New protocol is a huge breakthrough for the future of quantum computers

Friday, August 28, 2020

En français

Quantum computers will now have help tackling the central problem in their performance – noise.

Joel Wallman, a researcher at the Institute for Quantum Computing (IQC) and assistant professor of applied mathematics at the University of Waterloo, has developed a protocol that will help deal with the issue of noise in quantum computers so that they can tackle more complex problems.
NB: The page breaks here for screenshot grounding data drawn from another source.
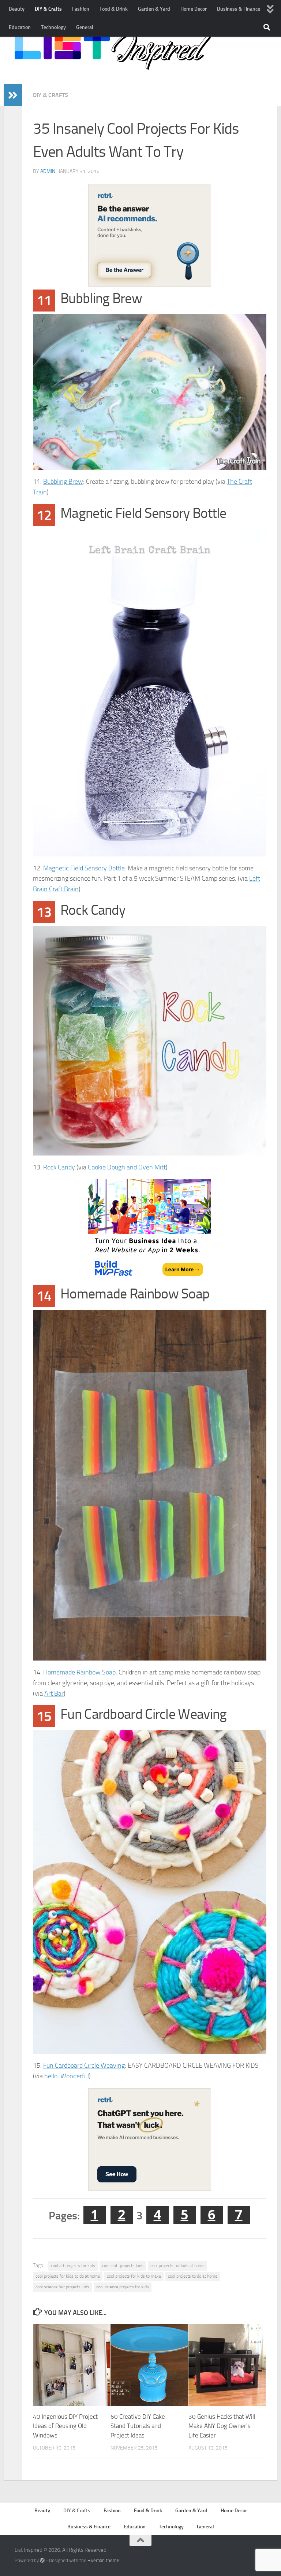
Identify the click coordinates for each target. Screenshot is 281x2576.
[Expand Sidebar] (13, 95)
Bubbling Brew (63, 482)
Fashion (80, 9)
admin (47, 171)
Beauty (17, 9)
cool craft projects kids (122, 2265)
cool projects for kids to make (134, 2276)
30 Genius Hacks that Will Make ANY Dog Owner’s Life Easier (221, 2426)
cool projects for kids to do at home (67, 2276)
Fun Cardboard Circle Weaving (84, 2065)
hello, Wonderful (66, 2076)
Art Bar (54, 1693)
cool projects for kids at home (177, 2265)
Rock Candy (59, 1167)
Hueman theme (103, 2560)
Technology (53, 27)
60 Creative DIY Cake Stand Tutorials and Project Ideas (137, 2426)
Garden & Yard (154, 9)
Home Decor (193, 9)
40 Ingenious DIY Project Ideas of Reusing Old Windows (65, 2426)
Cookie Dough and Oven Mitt (127, 1167)
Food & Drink (114, 9)
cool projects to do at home (192, 2276)
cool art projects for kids (73, 2265)
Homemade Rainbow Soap (79, 1672)
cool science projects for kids (122, 2286)
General (84, 27)
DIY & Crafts (48, 9)
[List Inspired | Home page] (113, 51)
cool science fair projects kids (62, 2286)
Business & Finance (238, 9)
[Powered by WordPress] (42, 2560)
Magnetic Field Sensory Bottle (84, 868)
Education (20, 27)
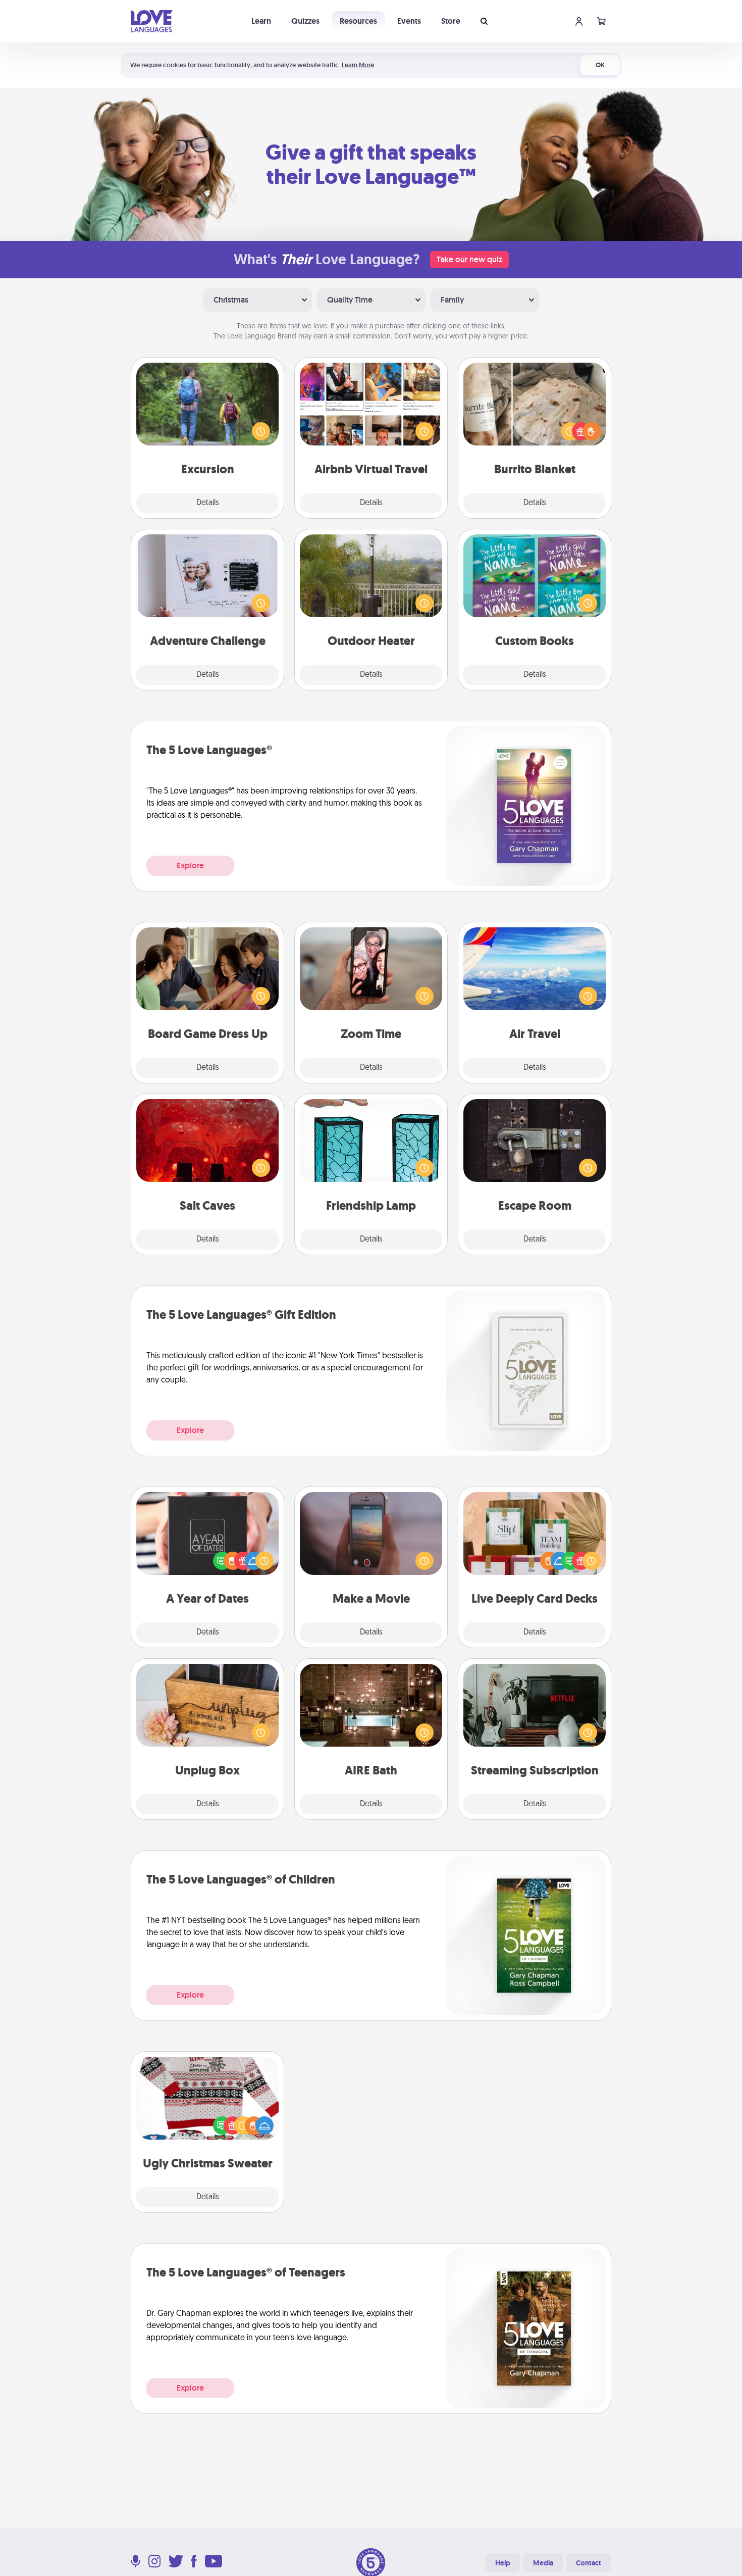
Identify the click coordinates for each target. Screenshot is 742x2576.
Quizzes (305, 21)
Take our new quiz (469, 259)
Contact (588, 2562)
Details (207, 503)
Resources (358, 21)
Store (450, 21)
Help (502, 2562)
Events (409, 21)
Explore (190, 865)
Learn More (358, 65)
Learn (261, 21)
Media (543, 2562)
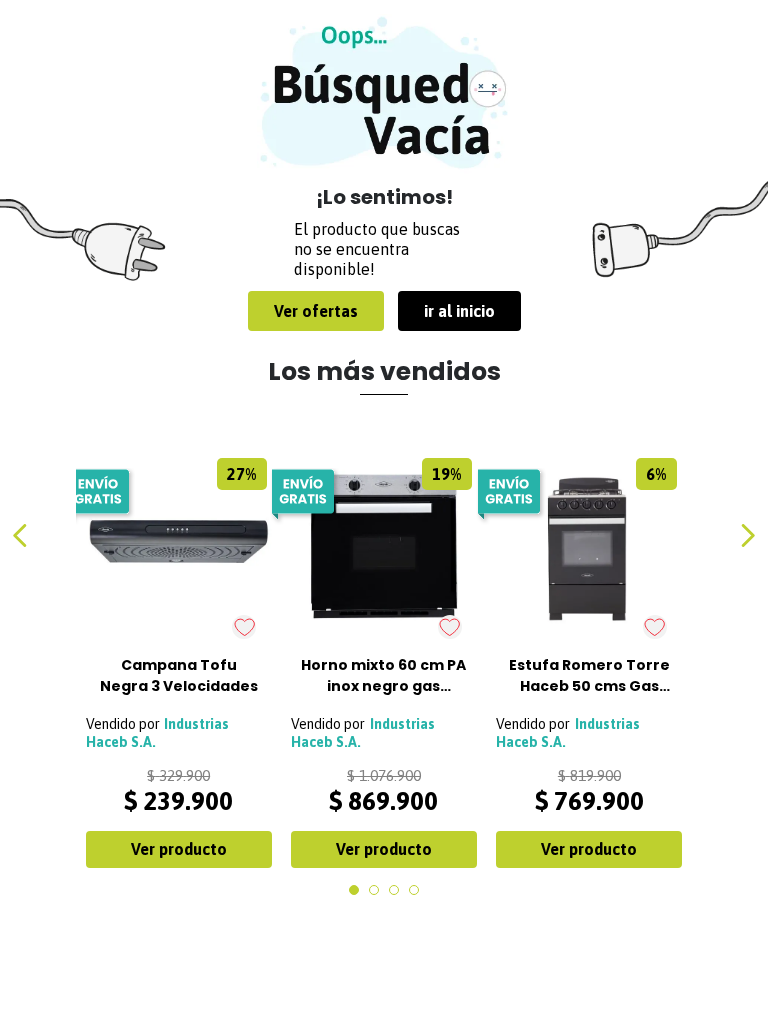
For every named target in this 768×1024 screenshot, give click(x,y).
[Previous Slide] (20, 535)
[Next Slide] (747, 535)
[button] (354, 890)
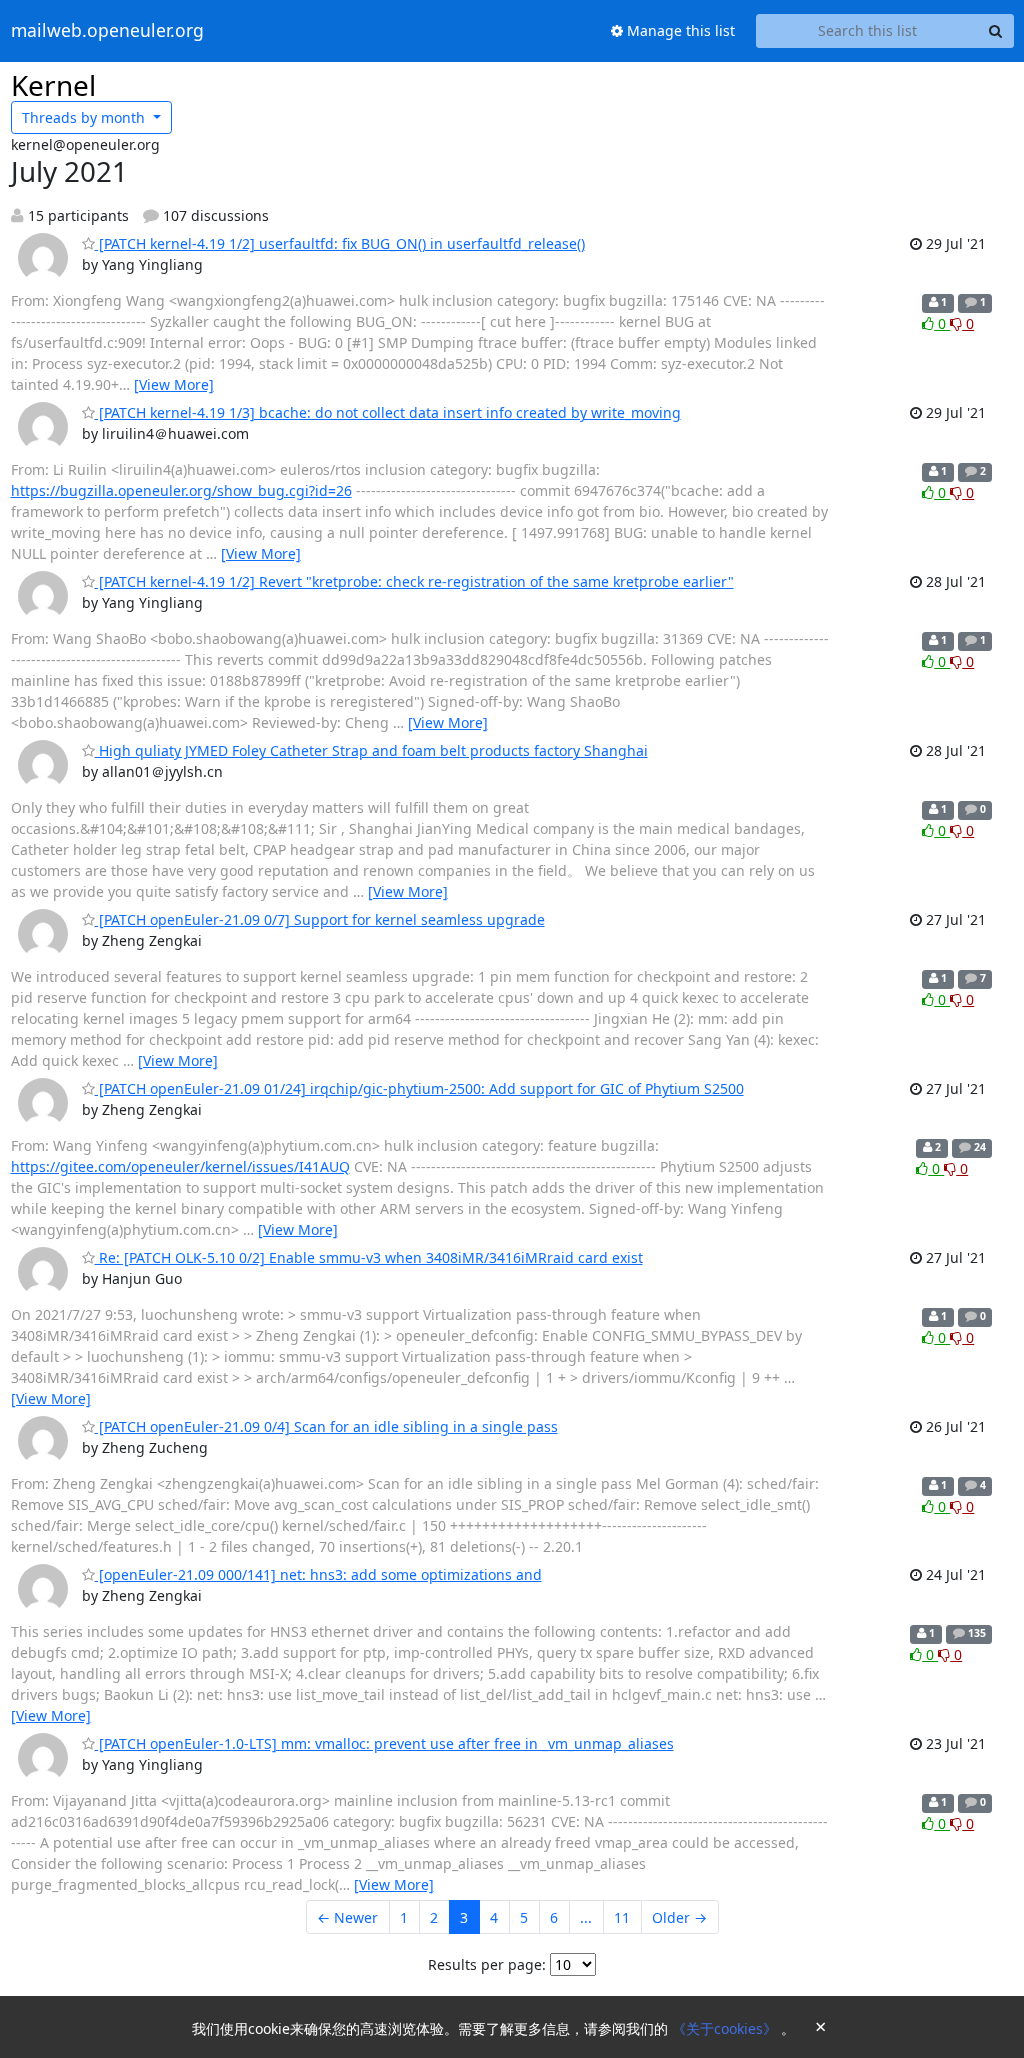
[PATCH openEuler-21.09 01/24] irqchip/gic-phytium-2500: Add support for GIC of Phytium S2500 (419, 1088)
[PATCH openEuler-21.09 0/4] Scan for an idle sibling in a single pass (326, 1426)
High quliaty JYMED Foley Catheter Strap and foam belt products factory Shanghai (371, 750)
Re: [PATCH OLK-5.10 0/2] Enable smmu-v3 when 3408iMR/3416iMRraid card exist (369, 1257)
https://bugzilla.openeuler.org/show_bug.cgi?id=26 (181, 490)
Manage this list (679, 30)
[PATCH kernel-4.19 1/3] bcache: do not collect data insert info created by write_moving (388, 412)
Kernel (53, 85)
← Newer (347, 1917)
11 (622, 1917)
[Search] (996, 31)
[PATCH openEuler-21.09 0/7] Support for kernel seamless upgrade (320, 919)
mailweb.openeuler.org (107, 31)
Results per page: (487, 1964)
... (586, 1917)
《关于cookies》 (726, 2028)
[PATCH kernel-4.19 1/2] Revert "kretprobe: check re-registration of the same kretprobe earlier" (414, 581)
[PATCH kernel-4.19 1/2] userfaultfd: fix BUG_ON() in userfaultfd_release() (340, 243)
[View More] (174, 384)
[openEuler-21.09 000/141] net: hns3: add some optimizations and (318, 1574)
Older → (679, 1917)
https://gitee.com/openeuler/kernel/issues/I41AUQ (180, 1166)
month (85, 117)
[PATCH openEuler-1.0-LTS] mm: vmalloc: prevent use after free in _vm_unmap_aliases (384, 1743)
“The intrinsic noise in quantum computers makes their output unreliable,” said Wallman, co-founder of Quantum Benchmark, a startup spun out of IQC. “So any problem that we know how to solve on a quantum computer can be solved better on conventional computers. To deliver quantum computers that can do something useful, we need to make larger quantum computers and work out how to accurately control them.”

Wallman, together with Robin Harper and Steve Flammia of the University of Sydney, has developed a new protocol that works on large systems – quantum computers running on many qubits (the quantum version of a classical computer’s binary bit)– that lets researchers characterize quantum noise across the qubits reliably and efficiently.

Prior to this work, researchers ran error assessment protocols that could only detect errors on a small subset of the qubits. The new method returns an estimate of the effective noise and can detect error correlations within arbitrary sets of qubits.

“The reason this protocol is so important is that if noise in systems don’t act locally, existing error correction and mitigation techniques just don’t work,” says Wallman. “And the data we obtained demonstrated that such nonlocal errors exist in real quantum computers.”

Wallman’s research team at the University of Waterloo and Quantum Benchmark is currently furthering the technique to characterize and suppress errors in specific data operations.

Efficient learning of quantum noise by Harper, Flammia, and Wallman was published in Nature Physics on August 10, 2020.

Tools based on the method are included in True-Q, the world-leading error characterization software from Quantum Benchmark.